Biografia di Anna Marchesini

• Orvieto (Terni) 18 novembre 1953 – Orvieto 30 luglio 2016. Attrice. Esordio nel 1976 con Tino Buazzelli ne Il borghese gentiluomo di Molière, poi un’intensa attività di doppiatrice (Il Mago di Oz, Happy days, La casa della prateria ecc.). Ebbe grande popolarità con Tullio Solenghi e Massimo Lopez nel Trio comico più amato dagli italiani negli anni Ottanta, dove interpretò un centinaio di personaggi (dalla signorina Carlo, portata poi anche a Quelli che il calcio, all’insegnante di educazione sessuale, da Merope Generosa alle signorine buonasera). Leandro Palestini: «Nacque alla radio nell’83 con Helzapoppin e in tv continuò fino al 1990 con I Promessi Sposi, seguì l’appendice teatrale In principio era il Trio (1993), poi ognuno se ne andò per la sua strada». Dal 1997 ha partecipato a diverse edizioni di Quelli che il calcio, poi soprattutto teatro: Parlano da sole (1999-2000), Una patatina nello zucchero (2002), La cerimonia nel massaggio (2003), Le due zittelle (2006, colpita da una grave forma d’artrite, sospenderà la tournée). Nel 2009 Giorni felici di Samuel Beckett: «Il mio punto d’arrivo». Da ultimo ha girato l’Italia, dal Piccolo di Milano all’Argentina a Roma con il reading del racconto Cirino e Marilda. Insegnava all’Accademia nazionale d’arte drammatica di Roma. «Sono così obesa di vita, che m’interessa pure la morte».
• «Ero una bambina insospettabile, molto estroversa, molto amante del cibo, molto socievole, molto simpatica, facile negli studi, ma succedeva anche che da giovane non fossi creduta, al punto che le mie amiche di scuola mi dicevano che avevo trasformato il liceo in un teatro, imitavo gli insegnanti, avevo battute ironiche, amavo mostrarmi sempre in modo allegro. E mi sono portata appresso un desiderio di non sottostare al quotidiano. La laurea in psicologia doveva aiutarmi a cercare meglio nel territorio della conoscenza. Poi provai con la recitazione, e prima di fare l’Accademia fui bocciata due volte (una volta perché ero "troppo alta"). Credette in me Lorenzo Salveti, e mi lasciai andare, feci molta palestra di grottesco, di surreale, di assurdo, lavorando sull’eccesso. Rubai il mestiere a Buazzelli, feci poi un Platonov, e per una dozzina d’anni ce l’ho messa tutta col Trio, trovando forza e motivazione. Pensavo che saremmo potuti diventare una compagnia di prosa, ma non è andata così. Ho continuato un po’ con Tullio Solenghi. Poi, a parte i miei monologhi di Bennett e Ruccello, mi sono moltiplicata in Le due zittelle di Landolfi, e ho coronato il mio sogno con Winnie di Giorni felici di Beckett (mi commuove, la vita nel tempo freddo, la morte che ti contiene la vita, mentre siamo abituati che una cosa escluda l´altra)» (a Rodolfo Di Giammarco) [Rep. 26/6/2011].

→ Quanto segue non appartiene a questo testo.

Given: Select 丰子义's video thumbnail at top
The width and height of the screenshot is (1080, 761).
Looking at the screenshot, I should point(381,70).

• «Non amo il Carnevale. I miei genitori compravano a me e mia sorella solo un pacchetto di coriandoli, "tanto che li prendi a fare, poi li devi buttare per terra"; per il resto ci dovevamo arrangiare a fare a pezzetti Famiglia Cristiana o altri giornali, oppure raccoglievamo coriandoli da terra. Una tristezza» (a Rory Cappelli nel 2001).

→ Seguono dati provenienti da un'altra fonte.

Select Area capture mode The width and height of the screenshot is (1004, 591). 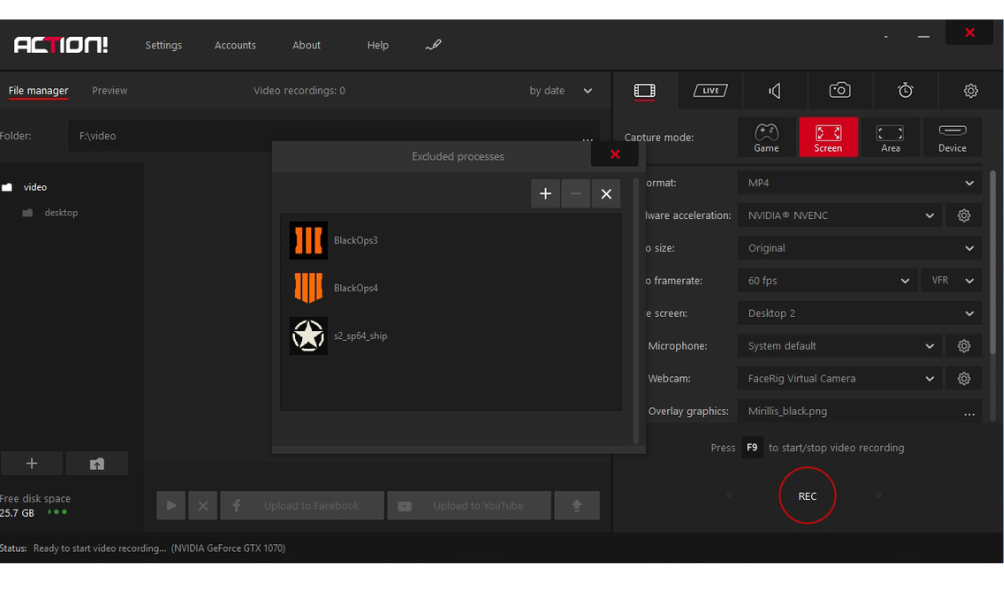tap(890, 138)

• «La sua ironia era tale da farla giocare anche con la sua bellezza. Anna poteva essere sexy con i suoi accavallamenti di gambe, e un attimo dopo essere la strega di Biancaneve» (Tullio Solenghi).

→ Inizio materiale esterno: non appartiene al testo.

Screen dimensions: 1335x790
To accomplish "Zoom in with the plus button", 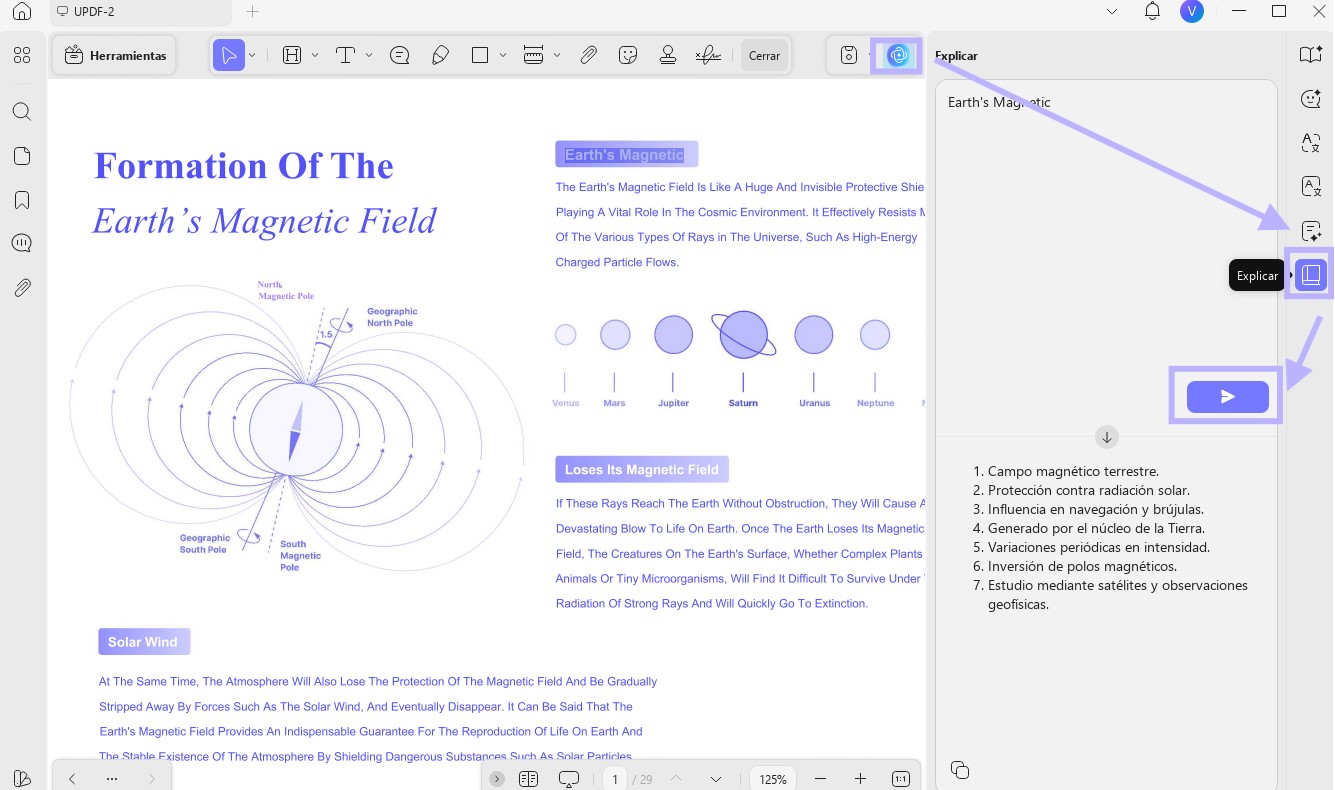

• «Più che una donna è un vero e proprio clown, maschera esilarante, portatrice di una comicità surreale. Incespica nei suoi difetti, sovverte l’ordine del mondo, facendo diventare sensato l’insensato e illogico tutto ciò che è normale. Dalla signorina Carlo alla sessuologa maliziosa, i personaggi ideati dalla vulcanica Anna Marchesini ne sono un validissimo esempio» (Federica Lamberti Zanardi).
• Alcuni dei suoi personaggi: la Sora Flora, la sessuologa Merope Generosa, la Signorina Carlo, la Bella Figheira, Cameriera Secca dei signori Montagné e, soprattutto, la Lucia manzoniana meritevole d’aver riconciliato gli studenti con I promessi sposi [Cinzia Romani, Grn 31/7/2016].
• «In quella sala prove vidi che Anna aveva un modo di improvvisare in sintonia con il mio ideale dell’attore comico. Quel varietà non era granché, quindi la salutai con la promessa che se avessi avuto un bel progetto l’avrei richiamata. Accadde un anno dopo, quando mi diedero una trasmissione tutta mia su Radio2, Helzapoppin. Le scrissi una lettera – all’epoca non c’erano le mail – e lei accettò, portandosi dietro anche Massimo Lopez, con cui faceva doppiaggio e, mi disse lei, aveva talento nel fare suoni e imitazioni. Così è nato il Trio, dove però abbiamo sempre mantenuto le nostre identità» (Tullio Solenghi) [Sara Faillaci, Vty 9/8/2016].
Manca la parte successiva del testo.